CASPER — The University of Wyoming is preparing to absorb $35 million in cuts in the coming years, reductions that are expected to hit every public agency here as state revenues continue to plummet.
Gov. Mark Gordon instructed agencies and the university to prepare for cuts, as the novel coronavirus and downturns in the coal and oil industries have taken huge bites out of the state’s economy. The university is preparing for a 10 percent cut in each of the next two years, which amounts to $17.5 million annually.
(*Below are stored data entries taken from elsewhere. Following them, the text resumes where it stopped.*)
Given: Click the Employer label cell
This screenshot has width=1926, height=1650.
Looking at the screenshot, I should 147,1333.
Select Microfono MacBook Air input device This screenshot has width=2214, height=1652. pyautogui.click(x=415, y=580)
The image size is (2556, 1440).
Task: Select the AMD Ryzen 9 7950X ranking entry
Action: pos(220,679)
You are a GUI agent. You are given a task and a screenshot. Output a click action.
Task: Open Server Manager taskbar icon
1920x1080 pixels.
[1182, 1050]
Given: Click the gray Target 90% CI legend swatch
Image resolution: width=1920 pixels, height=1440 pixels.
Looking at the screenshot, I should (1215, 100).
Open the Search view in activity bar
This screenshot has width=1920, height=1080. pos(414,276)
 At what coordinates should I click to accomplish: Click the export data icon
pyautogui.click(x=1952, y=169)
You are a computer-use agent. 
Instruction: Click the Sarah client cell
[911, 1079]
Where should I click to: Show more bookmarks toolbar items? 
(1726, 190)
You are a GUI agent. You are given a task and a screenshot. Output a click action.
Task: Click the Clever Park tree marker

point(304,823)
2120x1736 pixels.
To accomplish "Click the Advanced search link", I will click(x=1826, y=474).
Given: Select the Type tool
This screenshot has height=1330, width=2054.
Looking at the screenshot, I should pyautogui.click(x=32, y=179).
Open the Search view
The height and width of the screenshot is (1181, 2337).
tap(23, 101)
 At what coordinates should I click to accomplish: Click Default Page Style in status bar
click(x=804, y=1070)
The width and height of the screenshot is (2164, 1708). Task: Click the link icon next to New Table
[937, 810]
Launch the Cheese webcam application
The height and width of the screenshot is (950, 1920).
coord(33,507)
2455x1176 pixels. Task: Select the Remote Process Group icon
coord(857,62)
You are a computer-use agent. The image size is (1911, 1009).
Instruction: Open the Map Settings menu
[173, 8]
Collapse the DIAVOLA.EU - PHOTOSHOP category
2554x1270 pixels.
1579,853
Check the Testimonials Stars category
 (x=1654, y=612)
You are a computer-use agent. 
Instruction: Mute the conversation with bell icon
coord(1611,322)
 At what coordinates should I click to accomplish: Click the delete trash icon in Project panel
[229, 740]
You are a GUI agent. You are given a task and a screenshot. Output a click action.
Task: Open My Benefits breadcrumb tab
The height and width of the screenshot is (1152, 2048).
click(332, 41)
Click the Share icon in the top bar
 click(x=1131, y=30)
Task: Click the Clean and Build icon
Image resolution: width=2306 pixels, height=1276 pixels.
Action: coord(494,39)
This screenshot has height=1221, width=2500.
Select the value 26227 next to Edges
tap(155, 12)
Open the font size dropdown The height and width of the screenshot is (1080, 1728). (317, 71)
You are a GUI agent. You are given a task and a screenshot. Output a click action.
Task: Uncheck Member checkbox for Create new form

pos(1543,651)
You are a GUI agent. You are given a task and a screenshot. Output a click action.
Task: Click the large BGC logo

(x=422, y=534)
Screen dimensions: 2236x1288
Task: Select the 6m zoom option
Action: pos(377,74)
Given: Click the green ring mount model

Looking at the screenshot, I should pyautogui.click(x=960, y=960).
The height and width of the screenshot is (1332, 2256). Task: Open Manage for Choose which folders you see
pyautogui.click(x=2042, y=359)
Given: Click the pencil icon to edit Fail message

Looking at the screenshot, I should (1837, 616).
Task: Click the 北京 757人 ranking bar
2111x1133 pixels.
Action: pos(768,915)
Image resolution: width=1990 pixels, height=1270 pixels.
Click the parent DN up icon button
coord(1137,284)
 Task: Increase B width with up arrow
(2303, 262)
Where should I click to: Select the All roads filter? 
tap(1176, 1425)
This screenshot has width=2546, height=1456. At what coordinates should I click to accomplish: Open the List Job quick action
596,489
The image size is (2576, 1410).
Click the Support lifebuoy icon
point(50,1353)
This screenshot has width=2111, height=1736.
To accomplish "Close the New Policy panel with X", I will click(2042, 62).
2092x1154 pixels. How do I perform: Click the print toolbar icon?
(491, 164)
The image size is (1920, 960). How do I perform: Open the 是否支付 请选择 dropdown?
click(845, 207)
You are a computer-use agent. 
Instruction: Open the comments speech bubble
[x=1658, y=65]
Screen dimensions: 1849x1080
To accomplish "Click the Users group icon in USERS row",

The cuts come four years after the last economic bust and the nearly $42 million in reductions that UW had to swallow as a result of that downturn.
“A reduction of this magnitude, coming after the $42 million reduction absorbed by the university in the 2016-18 biennium, is bound to have a very serious impact on this institution,” UW’s incoming, newly hired president Ed Seidel said in a press release announcing the looming reductions. “We are working hard to develop a process that will prioritize the key components necessary for UW to continue fulfilling its land-grant education, research and service mission at the highest level possible.”
Earlier this month, Gordon announced looming, across-the-board budget cuts of 20 percent, the first step in overcoming a projected $1.5 billion drop in revenue expected to come over the next two years.
Per the university, a group of students, administrators, faculty and staff members will form a working group to develop strategies to dole out the cuts. Seidel said in a statement that the school will “consult widely with university stakeholders ... to make sure these reductions are as strategic as possible” while minimizing impact.
The group will begin working immediately, with recommendations to come in the next few months.
When the university and its then-president Laurie Nichols were handed the $42 million in cuts last decade, officials instituted several strategies to absorb them. They eliminated hundreds of vacant positions, laid off 37 employees and rolled out two early-retirement incentive programs. Several programs were eliminated, though officials said that was a decision driven mostly by those programs’ poor enrollment.
UW is also facing a reopening plan to bring students and staff back to campus in the fall, an effort that will cost $25 million in the first few months alone. That money will likely come from federal stimulus money that’s been set aside to buoy educational institutions who faced hardships related to the coronavirus.
Several million dollars are available for the school to use, on top of the money that Gordon will have to approve to put toward the reopening plan. But there are strings attached to what exactly that stimulus money can be used for. While spending the funding on reopening seems well within bounds, it’s unclear if using it to stave off budget cuts is allowed, and if Gordon — who holds the purse strings on the funding — would approve it.
UW spokesman Chad Baldwin said in an email Friday that the university was “exploring all opportunities” regarding the federal money.